Moreover, it is crucial to think about just what kind of modernity Wakanda represents. The revolutionary thing about Wakanda is that it posits the existence of an alternative, African modernity. This seems radical and revolutionary at first, but this modernity is a result of an accident; a meteor hit is the causality of such a modernity. Secondly, this modernity comprises only the material and scientific aspect of modernity – not the intellectual or political. Wakanda is ruled by a supreme, male leader who comes to power through a duel. Perhaps, that is why Wakanda is even more vulnerable to sudden political transformation than the average African nation.
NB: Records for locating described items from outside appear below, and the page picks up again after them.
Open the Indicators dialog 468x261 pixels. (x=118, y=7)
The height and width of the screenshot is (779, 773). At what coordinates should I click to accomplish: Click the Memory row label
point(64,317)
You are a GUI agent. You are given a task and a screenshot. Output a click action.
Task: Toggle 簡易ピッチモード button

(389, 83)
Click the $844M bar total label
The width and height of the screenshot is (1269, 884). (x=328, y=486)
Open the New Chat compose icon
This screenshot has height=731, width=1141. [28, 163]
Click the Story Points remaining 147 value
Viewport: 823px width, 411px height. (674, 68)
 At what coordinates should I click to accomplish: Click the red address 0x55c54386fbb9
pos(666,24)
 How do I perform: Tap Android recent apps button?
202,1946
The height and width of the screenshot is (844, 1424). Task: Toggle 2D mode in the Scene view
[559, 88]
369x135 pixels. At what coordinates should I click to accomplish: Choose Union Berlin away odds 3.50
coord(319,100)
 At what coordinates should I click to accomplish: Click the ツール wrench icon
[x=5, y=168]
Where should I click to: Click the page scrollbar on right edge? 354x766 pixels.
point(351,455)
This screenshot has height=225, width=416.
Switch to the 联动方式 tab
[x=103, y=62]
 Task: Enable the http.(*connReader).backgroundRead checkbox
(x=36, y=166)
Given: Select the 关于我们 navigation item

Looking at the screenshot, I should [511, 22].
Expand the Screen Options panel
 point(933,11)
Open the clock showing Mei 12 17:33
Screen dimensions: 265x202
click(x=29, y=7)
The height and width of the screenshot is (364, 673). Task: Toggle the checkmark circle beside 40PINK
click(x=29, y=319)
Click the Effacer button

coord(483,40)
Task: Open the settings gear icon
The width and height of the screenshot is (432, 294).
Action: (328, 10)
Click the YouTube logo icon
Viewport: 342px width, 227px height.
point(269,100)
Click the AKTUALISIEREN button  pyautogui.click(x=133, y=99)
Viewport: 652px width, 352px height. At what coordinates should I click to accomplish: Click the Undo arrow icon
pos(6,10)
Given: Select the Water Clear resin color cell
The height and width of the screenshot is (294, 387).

As the metro train drew in, we agreed that the timeliness of Black Panther is both what makes it such a powerful intervention and the reason why it is hard to ignore that feeling that the film is not what it first appears to be. It hit Donald Trump’s America like a comet, in the middle of the taking a knee-protests and increasing tensions across the political spectrum. It also hit many African nations in a threshold moment of upheaval and seismic change (think post-Mugabe Zimbabwe, for example, or the increasingly polarized South Africa, just to mention two southern nations). At the same time, if there is something that Hollywood is notoriously good at, it is exploiting historical moments to make money and hiding the cynical aspect of this fact behind the supposedly progressive messages that are churned out. And perhaps this is something we as viewers are willing to look past as long as we are served visions of a future that most of us want, or alternative narratives about places and people who deserve to be seen and listened to. We would like to have seen that in Black Panther, we concluded, as we stepped on the train.

Endnotes
1.Binayvanga Wainaina, “How to Write about Africa” Granta 92: The View From Africa, January 2006. https://granta.com/how-to-write-about-africa/

2. Julien, Eileen. “The Extroverted African Novel.” The Novel. Vol. 1. History, Geography and Culture. Ed. Moretti, Franco. Princeton University Press. 2006.